Data items:
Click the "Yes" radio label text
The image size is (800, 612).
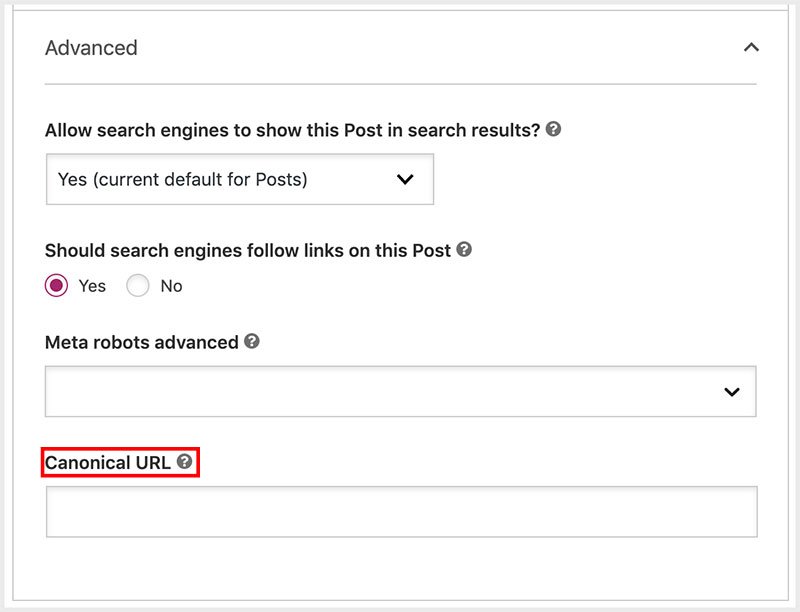pos(92,286)
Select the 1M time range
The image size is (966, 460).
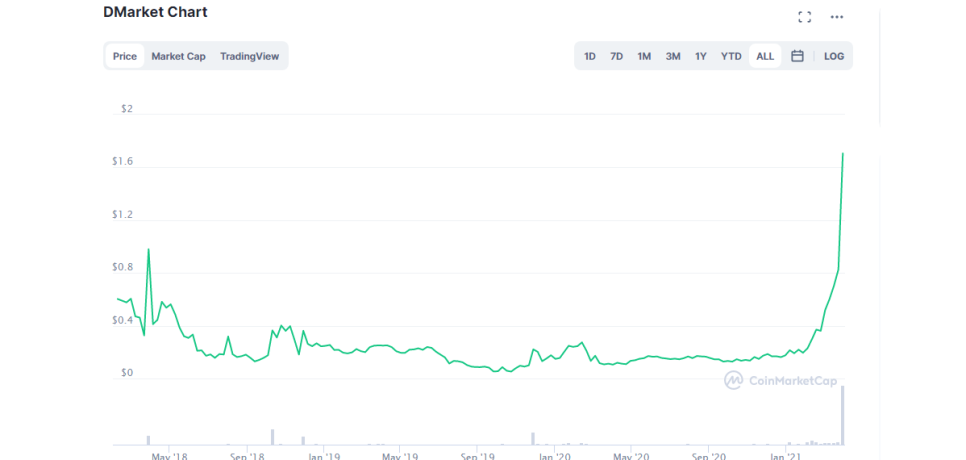(x=644, y=56)
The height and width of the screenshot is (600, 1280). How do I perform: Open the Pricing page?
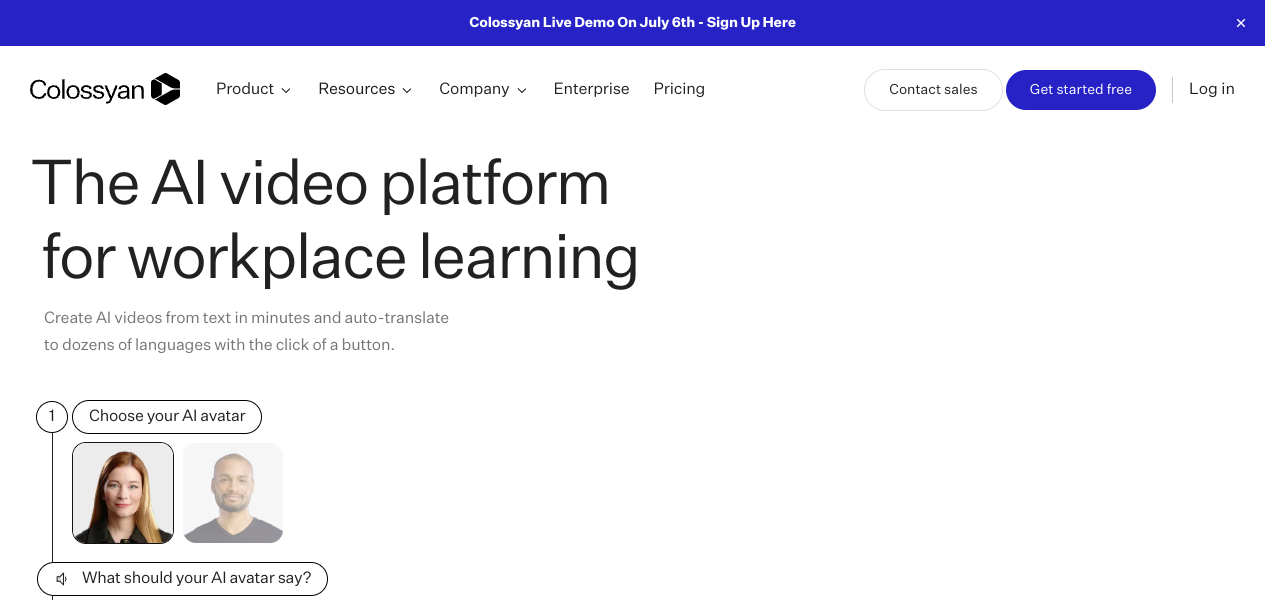679,89
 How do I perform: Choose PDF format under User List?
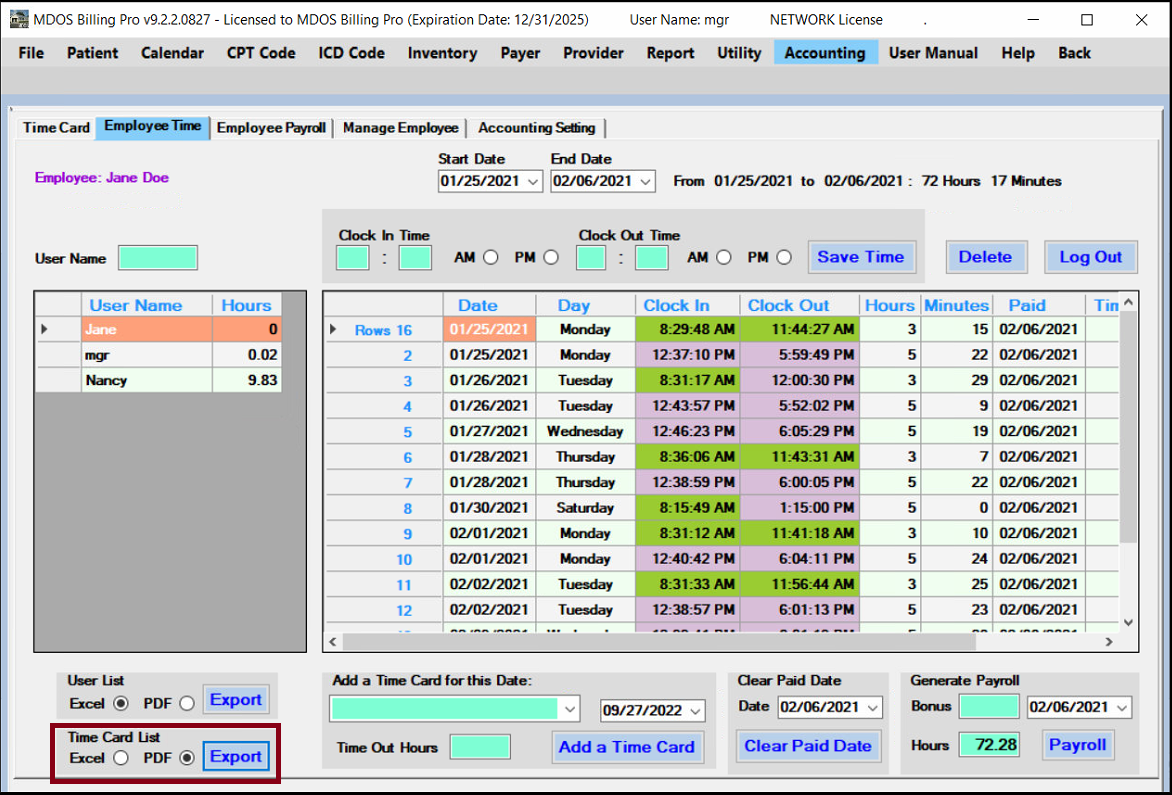point(188,703)
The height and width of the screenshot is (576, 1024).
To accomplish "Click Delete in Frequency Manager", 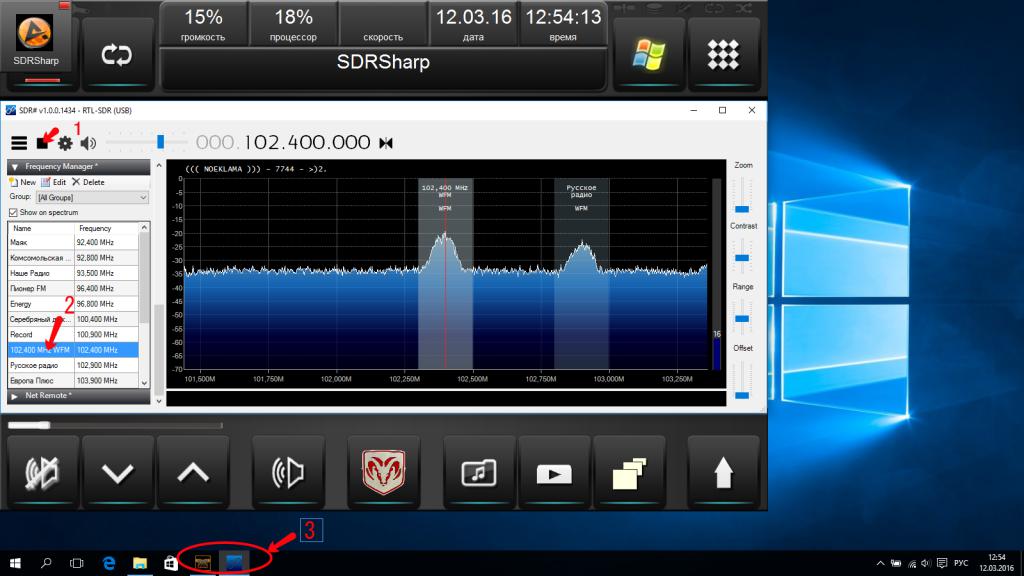I will (87, 182).
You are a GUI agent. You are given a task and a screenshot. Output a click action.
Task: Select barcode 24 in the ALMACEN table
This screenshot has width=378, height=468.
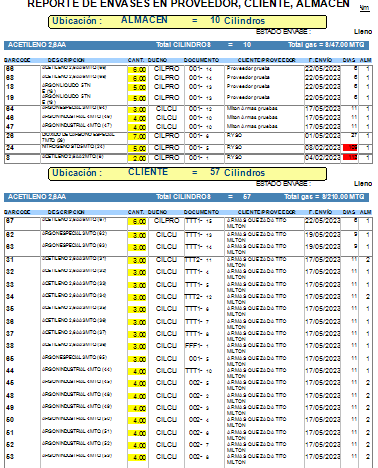[x=10, y=148]
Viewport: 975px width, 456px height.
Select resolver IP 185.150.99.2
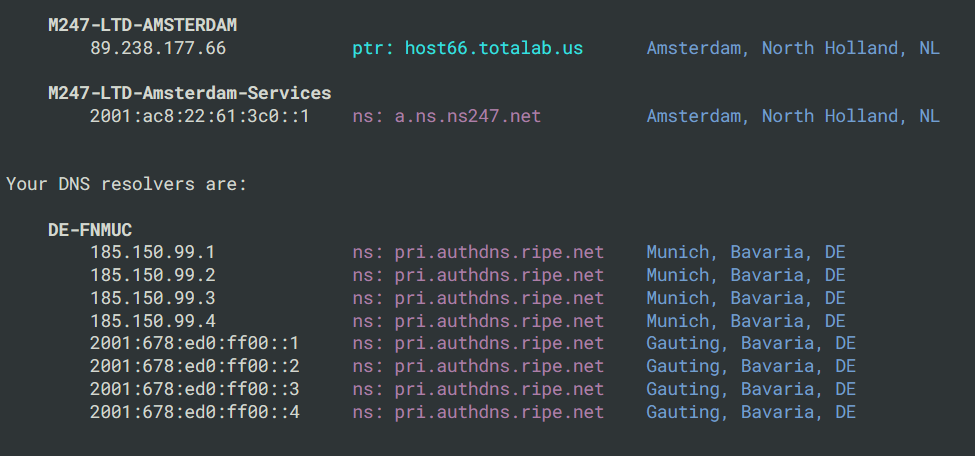coord(152,275)
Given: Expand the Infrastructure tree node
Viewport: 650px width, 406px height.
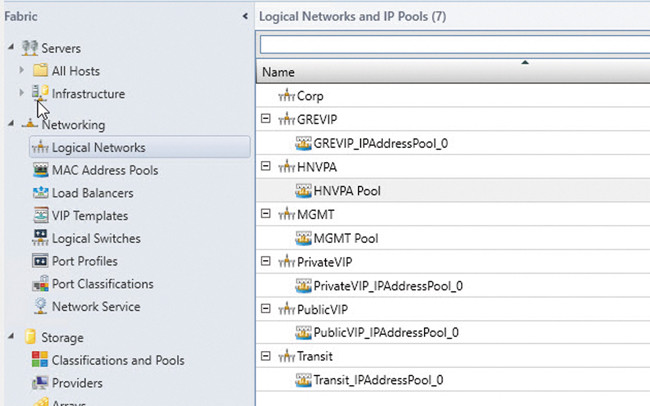Looking at the screenshot, I should click(x=23, y=94).
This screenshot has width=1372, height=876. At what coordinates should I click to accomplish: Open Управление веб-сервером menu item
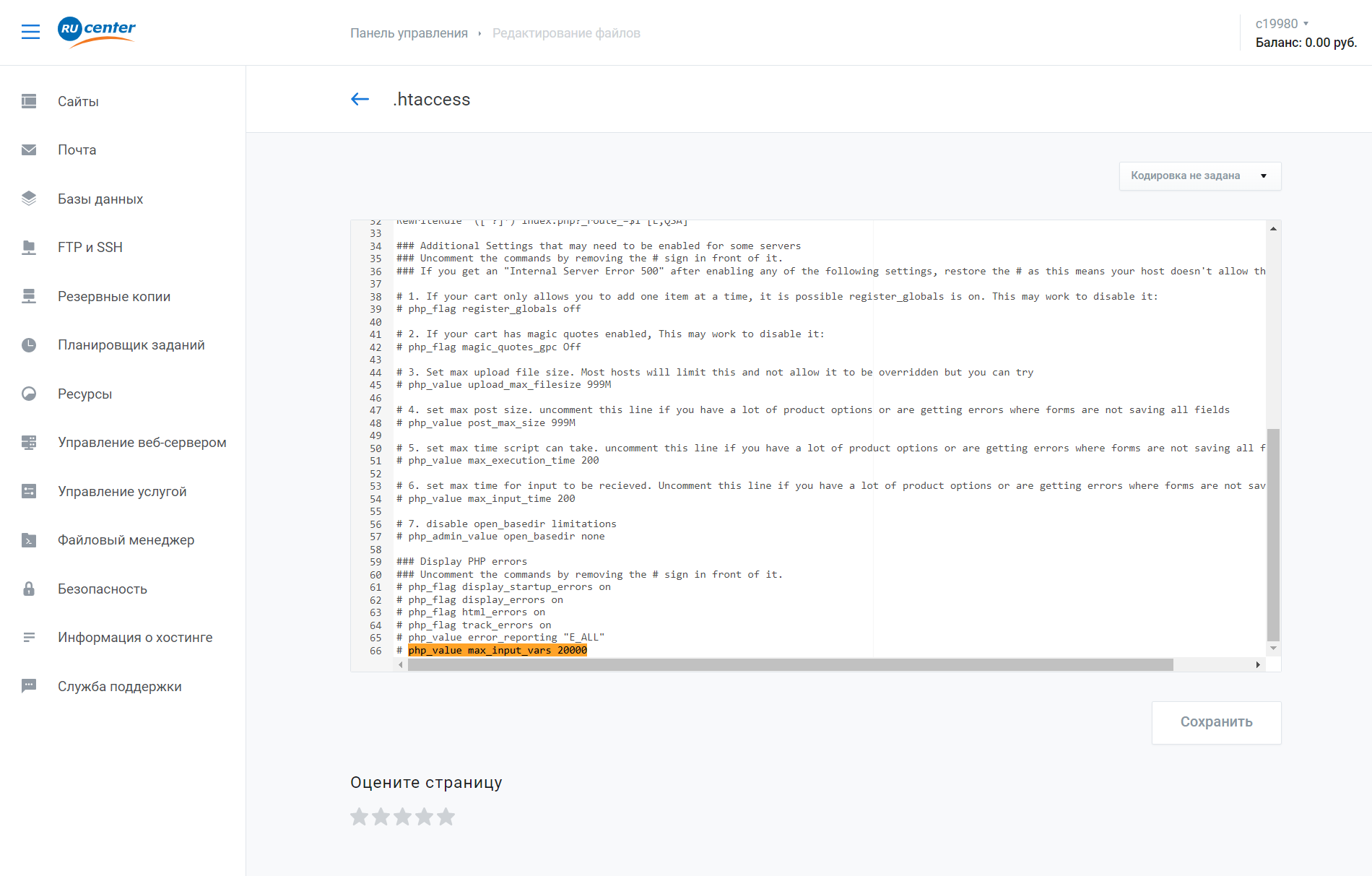pos(142,443)
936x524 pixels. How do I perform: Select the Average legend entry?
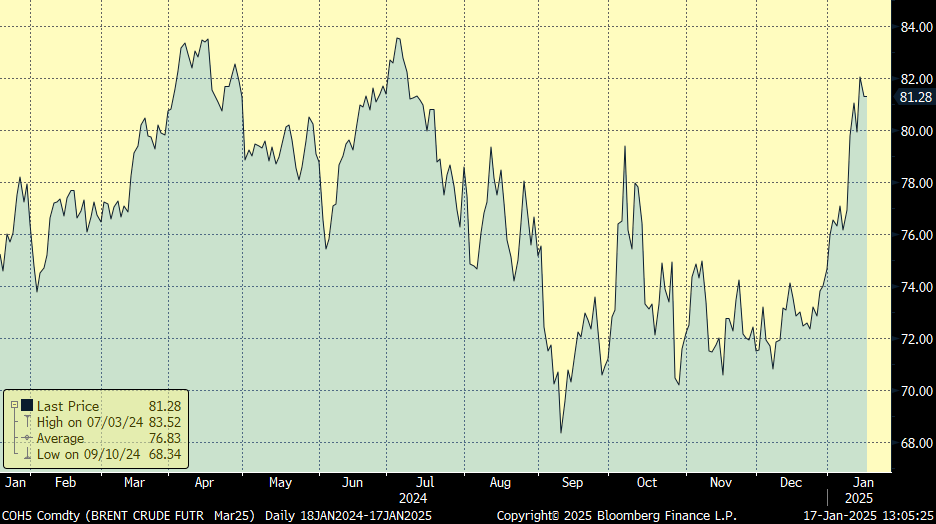(61, 438)
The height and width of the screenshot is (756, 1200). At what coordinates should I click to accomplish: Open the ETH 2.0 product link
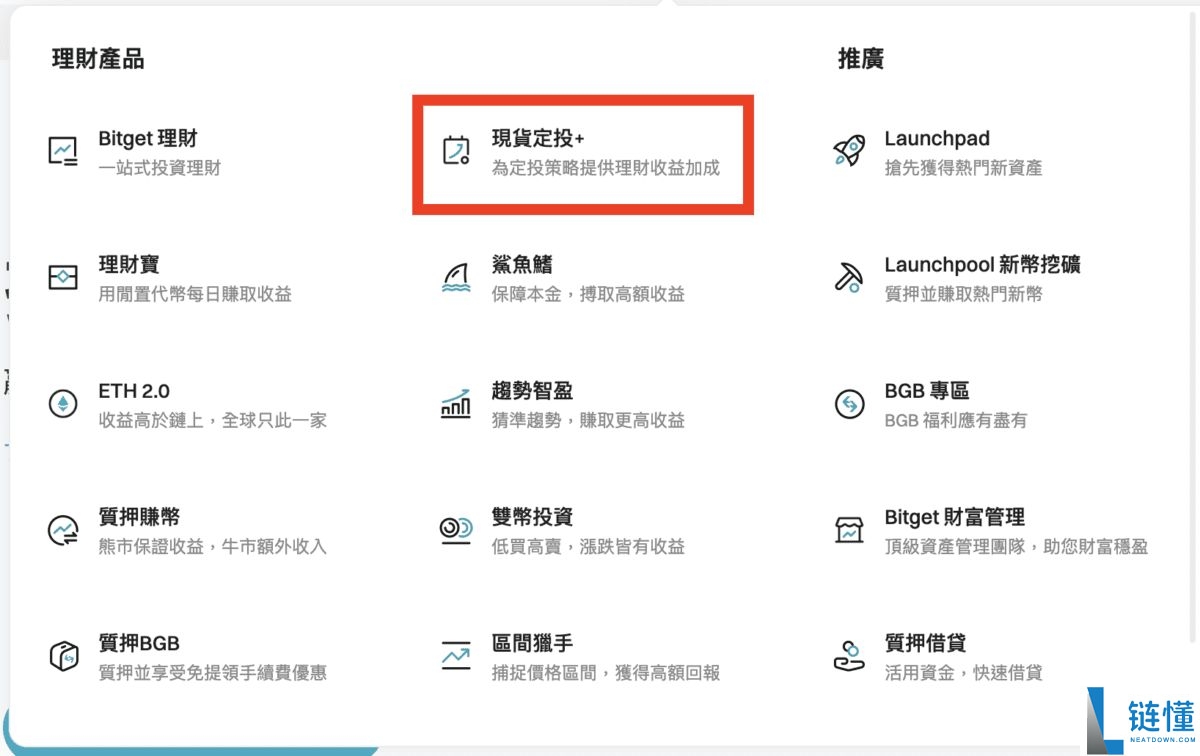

WORK TO BE COMPLETED :: In the records above, locate the line containing "Task: Select barcode 24 in the ALMACEN table", then copy exactly that line and every line after it through the end, omitting pictures.

RESPONSE TO THE EXERCISE ::
Task: Select barcode 24 in the ALMACEN table
This screenshot has width=378, height=468.
[x=10, y=148]
Viewport: 975px width, 456px height.
Select resolver IP 185.150.99.2
coord(152,275)
Given: Expand the Infrastructure tree node
Viewport: 650px width, 406px height.
Looking at the screenshot, I should click(x=23, y=94).
This screenshot has width=1372, height=876. At what coordinates should I click to accomplish: Open Управление веб-сервером menu item
pos(142,443)
936x524 pixels. How do I perform: Select the Average legend entry?
(61, 438)
The height and width of the screenshot is (756, 1200). At what coordinates should I click to accomplish: Open the ETH 2.0 product link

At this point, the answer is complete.